GSoC 2016 - Week 11 - Automatic Real-time & PortMidi
This was my 11th week working on note entry with MuseScore for Google Summer of Code. Most of this week was spent making small improvements here and there and solving a few issues with automatic real-time mode.
This week’s summary:
- Workaround for PortMidi bug on Windows and Mac
- Metronome unit tests
- Instant note entry in automatic Real-time mode
Still to do:
- New rhythm simplification and voice extraction implementation
- Delayed preview for automatic real-time
- Test user feedback
PortMidi is a library that MuseScore uses to communicate with MIDI hardware and software on Windows and Mac. (On Linux MuseScore uses ALSA instead because PortMidi has a relatively limited feature set due to the need to support many Midi implementations across multiple operating systems.) Since my development system is Ubuntu Linux I had not noticed a bug in my new automatic real-time mode that only affects PortMidi.
MuseScore runs on a number of different operating systems, and each operating system has its own method of communicating with MIDI devices.

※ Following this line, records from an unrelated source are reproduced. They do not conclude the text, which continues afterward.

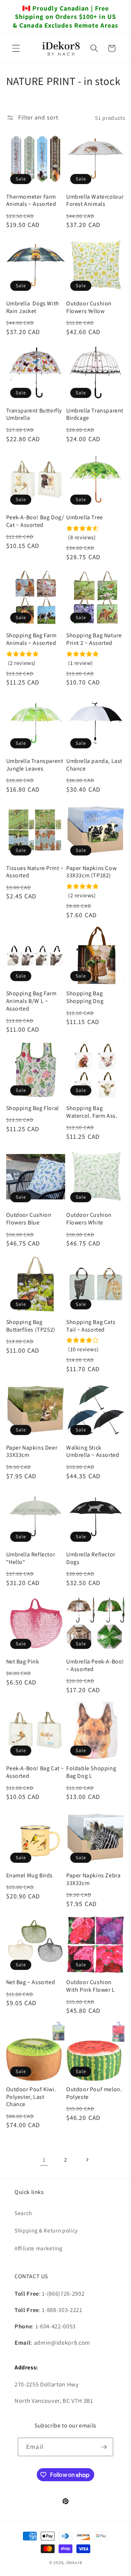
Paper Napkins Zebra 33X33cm (93, 1879)
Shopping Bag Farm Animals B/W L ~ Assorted (31, 1001)
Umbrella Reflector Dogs (90, 1558)
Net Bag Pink (22, 1661)
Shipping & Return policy (46, 2230)
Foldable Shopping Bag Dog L (91, 1772)
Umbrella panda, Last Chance (94, 764)
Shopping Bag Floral (32, 1108)
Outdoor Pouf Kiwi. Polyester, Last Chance (31, 2097)
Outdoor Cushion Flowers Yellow (89, 307)
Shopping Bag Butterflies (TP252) (30, 1326)
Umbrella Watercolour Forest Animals (95, 200)
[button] (16, 48)
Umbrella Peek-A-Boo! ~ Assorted (95, 1665)
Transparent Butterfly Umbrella (34, 414)
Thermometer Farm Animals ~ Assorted (31, 200)
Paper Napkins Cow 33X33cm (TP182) (91, 872)
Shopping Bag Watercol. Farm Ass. (91, 1112)
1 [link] (44, 2159)
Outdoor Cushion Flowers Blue (29, 1218)
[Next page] (87, 2159)
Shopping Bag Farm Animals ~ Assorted (31, 639)
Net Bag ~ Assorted (30, 1982)
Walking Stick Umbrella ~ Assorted (92, 1451)
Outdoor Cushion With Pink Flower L (90, 1986)
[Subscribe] (103, 2447)
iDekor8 (74, 2562)
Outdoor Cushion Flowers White (89, 1218)
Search (23, 2213)
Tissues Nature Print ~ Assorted (35, 872)
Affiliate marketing (39, 2248)
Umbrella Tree (84, 517)
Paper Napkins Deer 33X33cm (31, 1451)
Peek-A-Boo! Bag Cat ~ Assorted (35, 1772)
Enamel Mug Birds (29, 1875)
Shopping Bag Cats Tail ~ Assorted (90, 1326)
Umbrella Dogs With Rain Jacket (32, 307)
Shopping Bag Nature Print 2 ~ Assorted (94, 639)
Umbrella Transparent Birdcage (94, 414)
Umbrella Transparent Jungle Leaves (34, 764)
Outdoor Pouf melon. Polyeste (94, 2093)
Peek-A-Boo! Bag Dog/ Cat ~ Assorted (35, 521)
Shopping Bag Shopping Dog (84, 997)
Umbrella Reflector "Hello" (30, 1558)
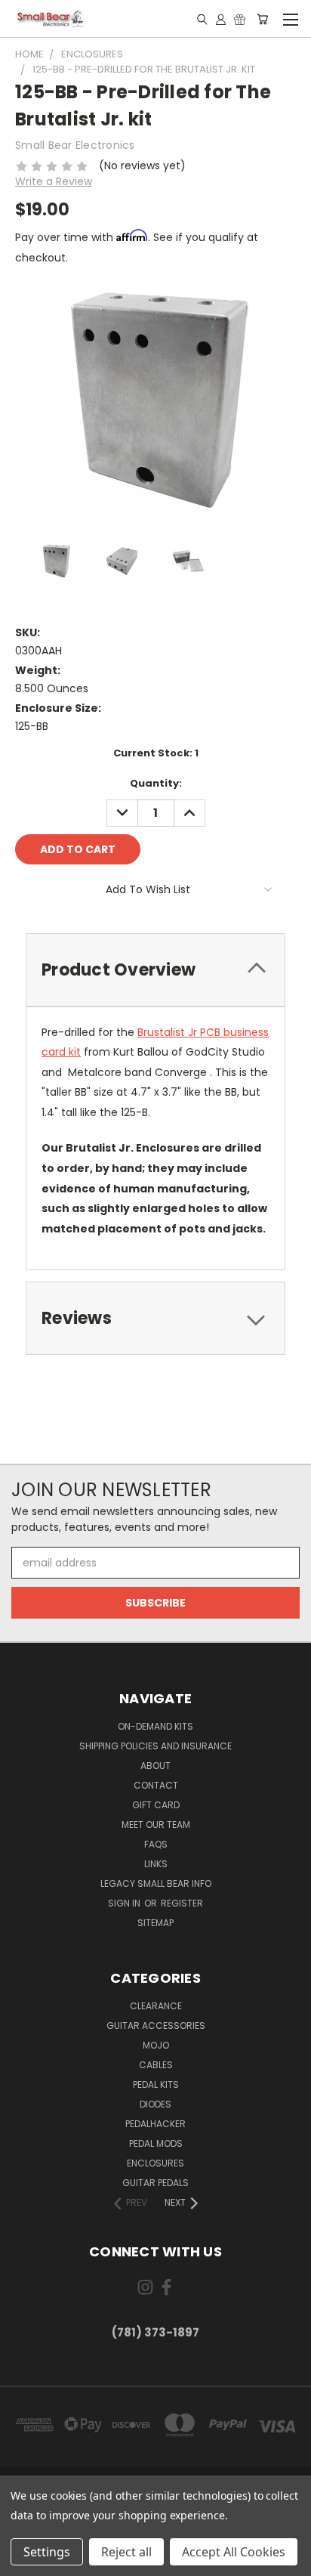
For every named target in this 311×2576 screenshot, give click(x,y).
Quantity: (156, 783)
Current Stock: (156, 753)
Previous (23, 2561)
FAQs (156, 1844)
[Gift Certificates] (240, 18)
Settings (46, 2552)
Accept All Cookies (233, 2552)
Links (156, 1863)
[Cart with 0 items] (262, 18)
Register (182, 1903)
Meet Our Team (156, 1824)
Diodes (155, 2104)
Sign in (125, 1903)
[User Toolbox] (221, 18)
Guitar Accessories (155, 2025)
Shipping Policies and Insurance (155, 1745)
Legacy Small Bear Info (155, 1883)
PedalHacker (155, 2123)
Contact (156, 1785)
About (155, 1765)
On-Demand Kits (155, 1726)
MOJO (156, 2045)
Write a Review (53, 181)
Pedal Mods (156, 2143)
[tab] (155, 970)
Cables (156, 2064)
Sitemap (155, 1922)
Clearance (156, 2005)
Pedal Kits (156, 2084)
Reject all (126, 2552)
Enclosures (155, 2163)
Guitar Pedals (155, 2182)
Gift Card (156, 1804)
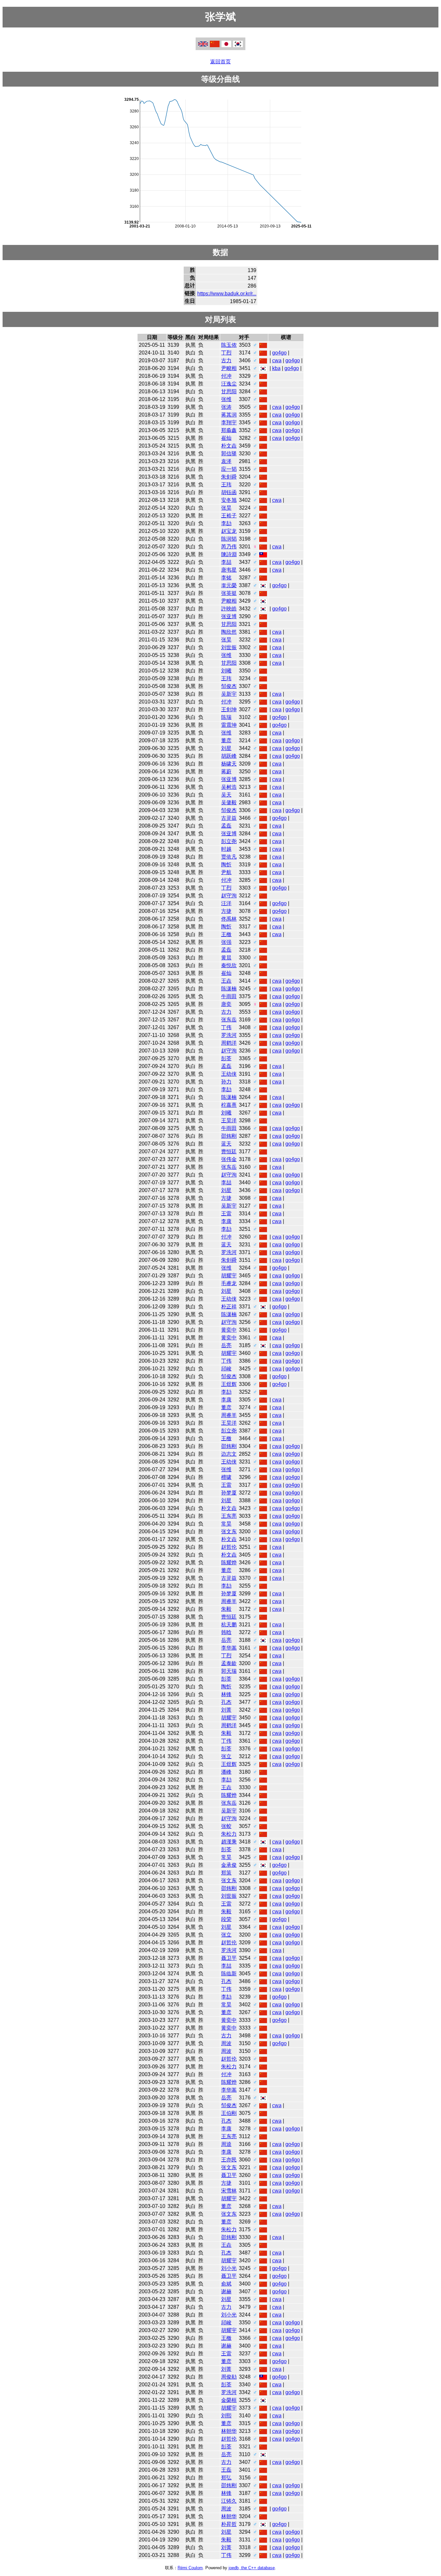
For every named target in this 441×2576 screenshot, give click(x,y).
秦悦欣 (229, 965)
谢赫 (226, 2291)
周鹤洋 (229, 1043)
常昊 (226, 1523)
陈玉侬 (229, 345)
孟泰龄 (229, 1663)
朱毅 (226, 1609)
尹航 (226, 872)
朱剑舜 (229, 477)
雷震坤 (229, 725)
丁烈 (226, 352)
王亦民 (229, 2159)
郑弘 (226, 2477)
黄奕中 (229, 1330)
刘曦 (226, 670)
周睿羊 (229, 1415)
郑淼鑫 (229, 430)
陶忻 (226, 864)
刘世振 (229, 647)
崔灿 (226, 438)
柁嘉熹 (229, 1105)
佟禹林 (229, 919)
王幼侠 (229, 1074)
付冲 (226, 376)
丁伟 (226, 1027)
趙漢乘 (229, 1841)
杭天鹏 (229, 1624)
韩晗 (226, 1632)
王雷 (226, 1213)
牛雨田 (229, 996)
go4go (279, 352)
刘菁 (226, 1710)
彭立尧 (229, 841)
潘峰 (226, 1772)
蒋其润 (229, 414)
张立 (226, 1756)
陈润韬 (229, 539)
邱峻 (226, 1368)
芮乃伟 (229, 546)
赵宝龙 (229, 531)
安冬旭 (229, 500)
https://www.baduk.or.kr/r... (226, 293)
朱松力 (229, 1834)
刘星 (226, 748)
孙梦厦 (229, 1492)
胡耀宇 (229, 1275)
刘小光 (229, 2268)
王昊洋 (229, 1120)
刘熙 (226, 2415)
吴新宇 (229, 694)
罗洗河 (229, 1035)
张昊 (226, 508)
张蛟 (226, 1826)
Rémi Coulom (190, 2567)
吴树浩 (229, 787)
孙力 (226, 1081)
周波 (226, 2043)
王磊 (226, 2470)
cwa (277, 360)
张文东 (229, 1531)
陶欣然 (229, 632)
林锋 (226, 1694)
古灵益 (229, 818)
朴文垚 (229, 446)
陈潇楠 (229, 988)
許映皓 (229, 608)
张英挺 (229, 593)
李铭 (226, 577)
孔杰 (226, 1702)
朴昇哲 (229, 2524)
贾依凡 (229, 857)
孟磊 (226, 826)
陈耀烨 (229, 1562)
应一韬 (229, 469)
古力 (226, 360)
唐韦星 (229, 570)
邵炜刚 (229, 1136)
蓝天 (226, 1143)
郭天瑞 (229, 1671)
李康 (226, 1221)
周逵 (226, 2144)
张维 (226, 399)
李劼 (226, 523)
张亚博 (229, 616)
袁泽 (226, 461)
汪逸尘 (229, 383)
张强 (226, 942)
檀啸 (226, 1477)
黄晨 (226, 957)
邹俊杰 (229, 686)
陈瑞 (226, 717)
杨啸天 (229, 763)
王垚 (226, 981)
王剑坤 (229, 709)
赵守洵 (229, 895)
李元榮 (229, 585)
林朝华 (229, 2431)
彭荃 (226, 1058)
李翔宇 (229, 422)
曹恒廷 (229, 1151)
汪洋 (226, 903)
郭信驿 (229, 453)
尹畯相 (229, 368)
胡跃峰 (229, 756)
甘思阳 (229, 391)
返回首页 (220, 61)
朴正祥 (229, 1306)
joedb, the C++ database (252, 2567)
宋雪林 (229, 2190)
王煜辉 (229, 1384)
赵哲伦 (229, 1547)
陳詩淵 (229, 554)
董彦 (226, 740)
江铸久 (229, 2501)
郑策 (226, 1872)
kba (276, 368)
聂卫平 (229, 1958)
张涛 (226, 407)
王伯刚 (229, 2113)
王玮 (226, 484)
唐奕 (226, 1004)
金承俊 (229, 1865)
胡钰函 (229, 492)
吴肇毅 (229, 802)
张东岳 (229, 1019)
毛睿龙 (229, 1283)
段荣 (226, 1919)
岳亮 (226, 1345)
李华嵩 (229, 1648)
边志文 (229, 1454)
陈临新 (229, 1973)
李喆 (226, 562)
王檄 (226, 934)
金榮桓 (229, 2400)
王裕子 (229, 515)
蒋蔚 (226, 771)
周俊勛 (229, 2377)
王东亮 (229, 1516)
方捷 (226, 911)
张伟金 (229, 1159)
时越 (226, 849)
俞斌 (226, 2283)
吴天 (226, 794)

Rather than having to support each method individually, MuseScore uses the PortMidi software library to provide a common MIDI interface on the Windows and Mac platforms. (On Linux MuseScore can use either ALSA or JACK, both of which provide more advanced capabilities than PortMidi - PortMidi’s features are limited precisely because it has to support multiple platforms).
Since my development system is Ubuntu Linux I had not noticed a bug that only affects PortMidi where attempting to enter a single note in automatic real-time mode resulted in an endless series of tied notes. The problem was caused by the fact that PortMidi (unlike ALSA and JACK) is unable to “inform” MuseScore of new MIDI input - it is up to MuseScore to “ask” whether there have been any new input events. My original implementation of auto mode involved a synchronous loop that would send a click, wait for a short period listening for MIDI input, and then send the next click. This function worked with ALSA, but with PortMidi it was blocking MuseScore’s periodic requests for new MIDI events. To prevent this issue I had to replace the synchronous loop with an asynchronous system of timers using Qt’s system of signals and slots.
Unfortunately, switching from the synchronous loop to the asynchronous calls made the metronome clicks more sporadic and has decreased the accuracy of automatic real-time mode at higher input tempos. It may be that the only way to alleviate this is to delay adding any notes to the score until the end of each measure so that the time spent in signal-blocking functions is minimised.
Instant note entry in automatic real-time mode
A positive consequence of using timers is that gives more control over how to enter the function from outside. By default there is a 750 ms delay between clicks (80 clicks-per-minute). The question is, when you first press a key should a click be triggered immediately or after 750 ms? I originally implemented it so that the delay comes first, giving the user time to prepare for the first click or even to release the key and cancel the note. This is still the case if the user presses the “realtime-advance” shortcut key, but not if the user pressed a note key. The result of this is that a user entering a semi-breve (whole note) counts beats like this:
Press … Two ... Three … Four …. Release
Press … One … Two … Three … Four …. Release
This behaviour appeared to me to be the most intuitive. A side effect of this is that it is now possible to enter a rest by pressing and immediately releasing a note key. This is because the key press immediately triggers a click, but there is a very small delay of 100 ms between the click being sent and the advancement actually occurring. This is intentional to catch any notes that the user might enter slightly late, but it means that if the key is released in this time then a rest will be entered instead. I could correct this “bug”, but I think it is actually quite useful to be able to enter a rest with the MIDI keyboard.